→ SOURCE DATA:

+ + + +

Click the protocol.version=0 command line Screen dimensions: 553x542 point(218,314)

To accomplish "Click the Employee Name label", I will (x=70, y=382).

+ + + +

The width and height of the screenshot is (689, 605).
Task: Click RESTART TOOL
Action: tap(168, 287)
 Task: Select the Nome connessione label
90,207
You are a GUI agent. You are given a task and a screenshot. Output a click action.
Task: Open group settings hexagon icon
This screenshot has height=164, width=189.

+ + + +

→ TASK INSTRUCTIONS: What you return must be an exact retyping of the lines above starting at the line with "Task: Open group settings hexagon icon" and ending at the line with "This screenshot has height=164, width=189.", and nothing besides.

→ SOLVED EXERCISE:
Task: Open group settings hexagon icon
This screenshot has height=164, width=189.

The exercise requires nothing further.